INFORMATION GIVEN
#####
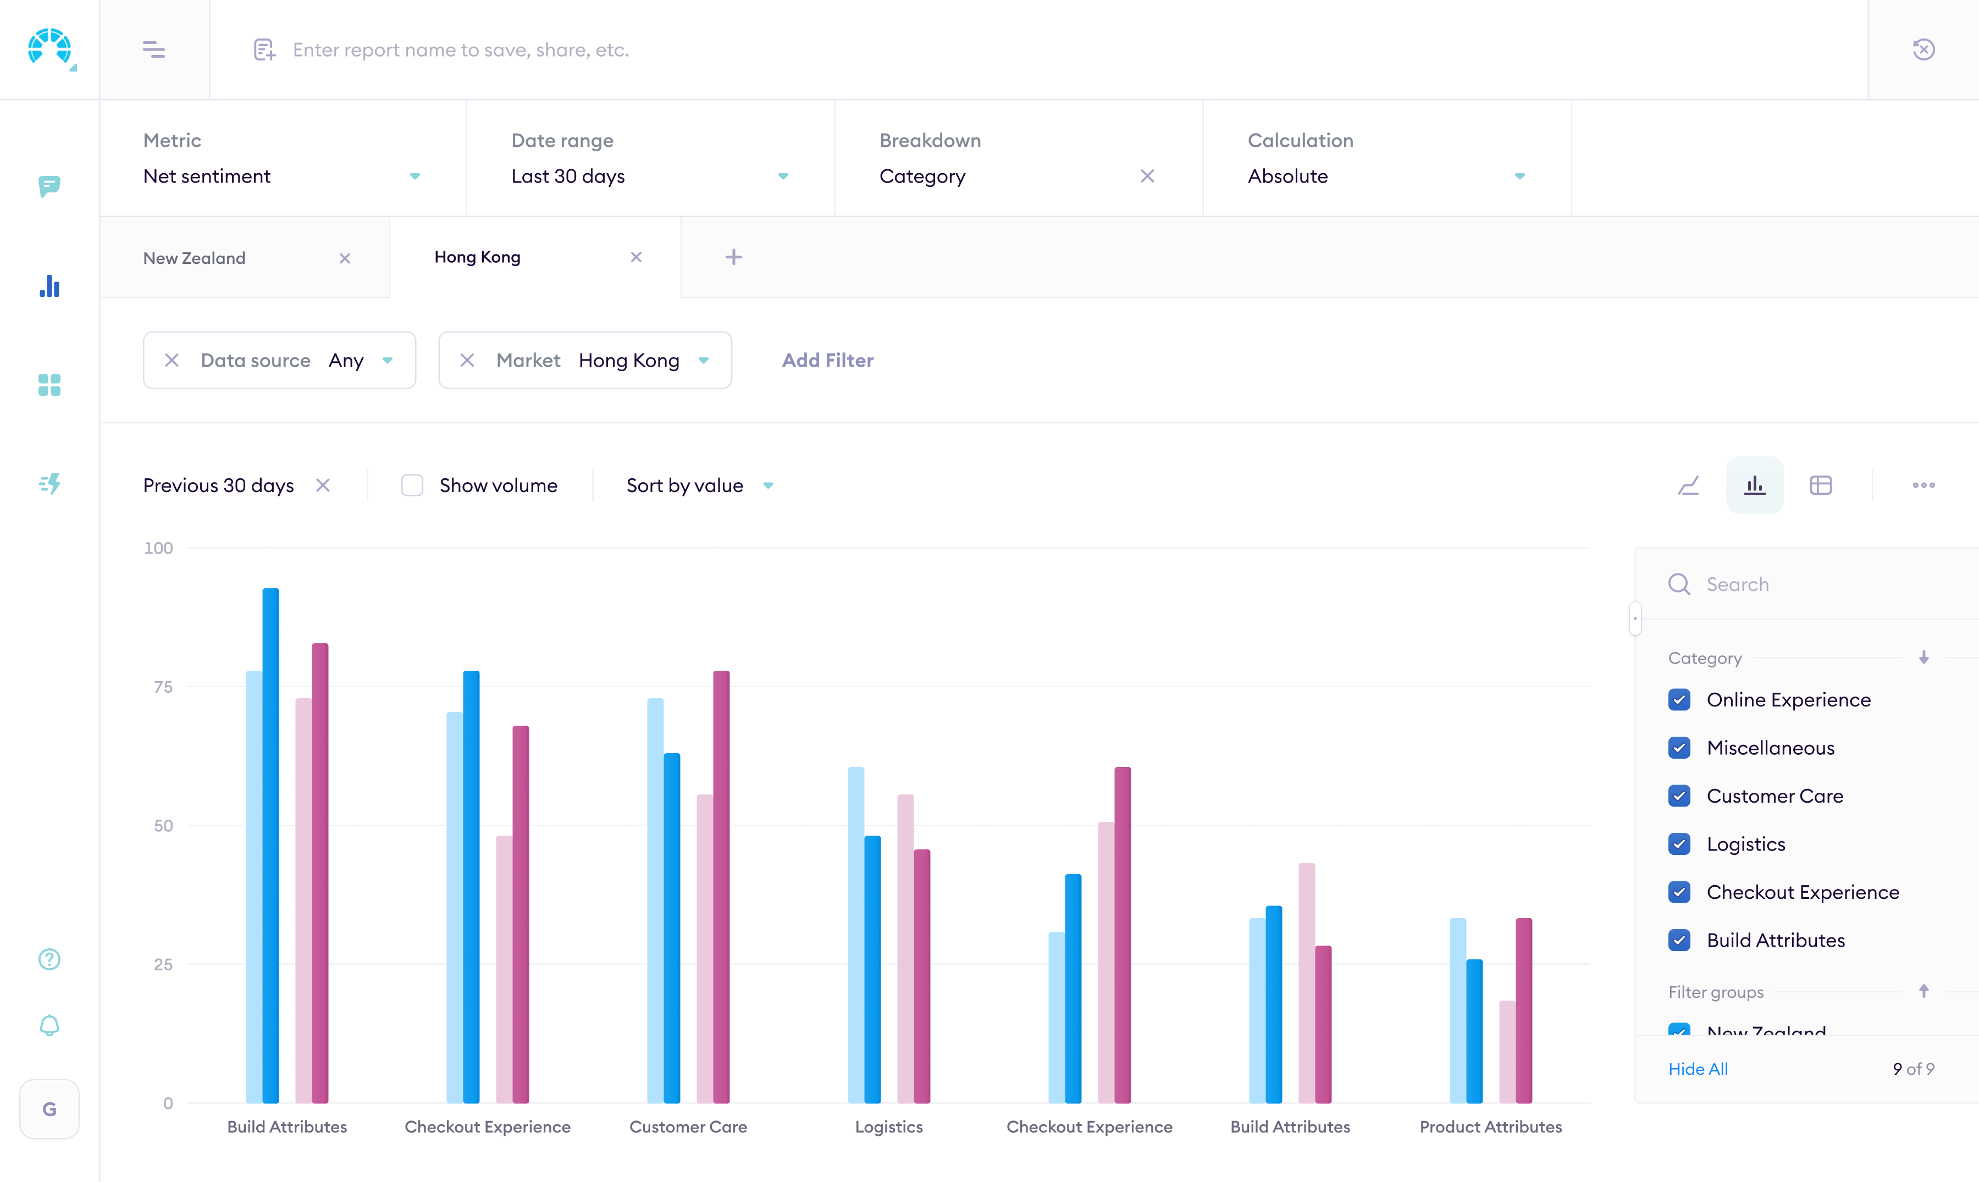Click the help icon in the sidebar
The image size is (1979, 1182).
point(49,960)
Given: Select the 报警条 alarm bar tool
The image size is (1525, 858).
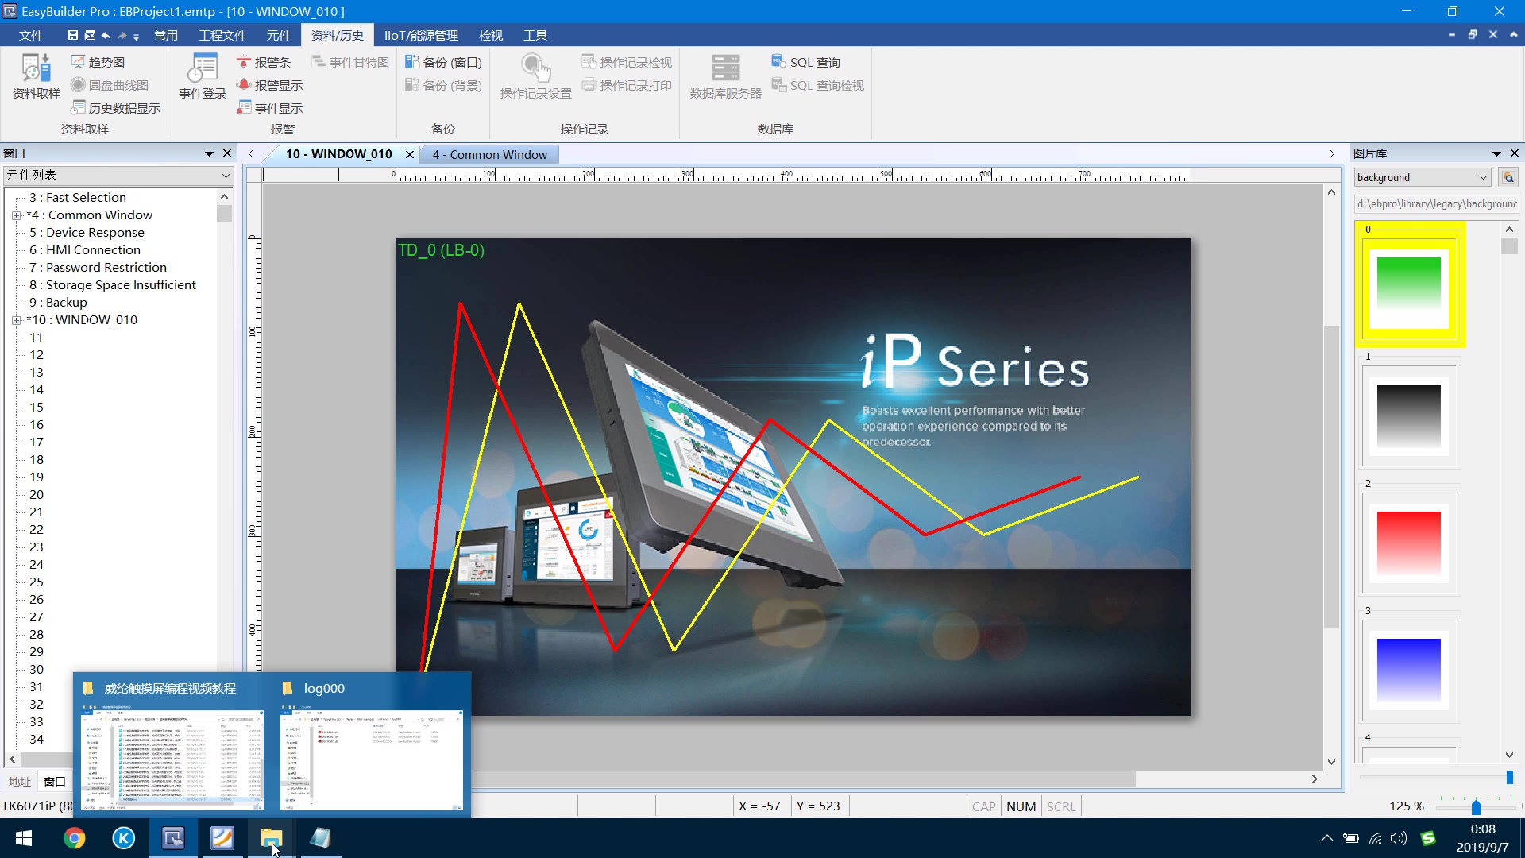Looking at the screenshot, I should coord(264,62).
#####
WHAT TO DO
An exact reproduction of the lines from the line containing "Given: Select the 报警条 alarm bar tool" through the end of the listing above is needed; pictures stay out.

RESULT OF THIS TASK
Given: Select the 报警条 alarm bar tool
The image size is (1525, 858).
Looking at the screenshot, I should coord(264,62).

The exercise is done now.